Problem to solve: In the integral question thread below, list every condition the paragraph beginning "Let $0< C<1.$" requires the function f to meet.

Passage shown:
_ _ _
$\int_{-1}^0 \sin^{2} (\frac{\pi}{2} f(x+1)) dx +\int_{0}^1 \cos^{2} (\frac{\pi}{2} f(x)) dx =?$

Question

It is well known that we can choose smooth $f:\mathbb R \to [0,1]$ with the property $f(x)=0$ for $x\leq 0$ and $f(x)=1$ for all $x\geq 1.$

Let $0< C<1.$ Can we choose smooth $f:\mathbb R \to [0,1]$ with the property $f(x)=0$ for $x\leq 0$ and $f(x)=1$ for all $x\geq 1$ and it satisfies the following property: $$\int_{-1}^0 \sin^{2} (\frac{\pi}{2} f(x+1)) dx +\int_{0}^1 \cos^{2} (\frac{\pi}{2} f(x)) dx =C?$$

Answer 1

Hint:

Substituting $t=x+1$ you will see that the integral will in fact be equal to $1$ rather than some constant C.

Note: What I don't understand is that the domain you defined for the function is all real numbers but you did not define the function in $(0,1)$ so do you find the value of function in $(0,1)$ or anything else? If you want to define a function for that interval then I must tell you that there would be infinite functions satisfying the integral if $C=1$ and no function if $C\neq 1$
_ _ _
Data:
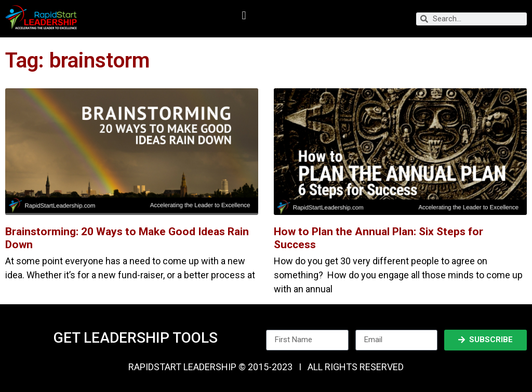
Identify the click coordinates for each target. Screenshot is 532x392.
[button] (244, 16)
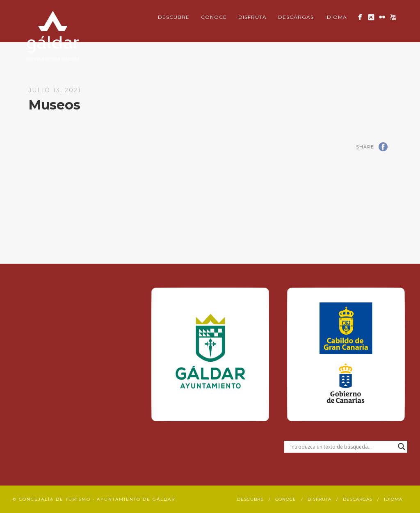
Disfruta (252, 17)
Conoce (214, 17)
_ _ _
Task result:
- f is smooth.
- f maps $\mathbb R$ into $[0,1]$.
- $f(x)=0$ for $x\leq 0$.
- $f(x)=1$ for all $x\geq 1$.
- $\int_{-1}^0 \sin^{2} (\frac{\pi}{2} f(x+1)) dx +\int_{0}^1 \cos^{2} (\frac{\pi}{2} f(x)) dx = C$.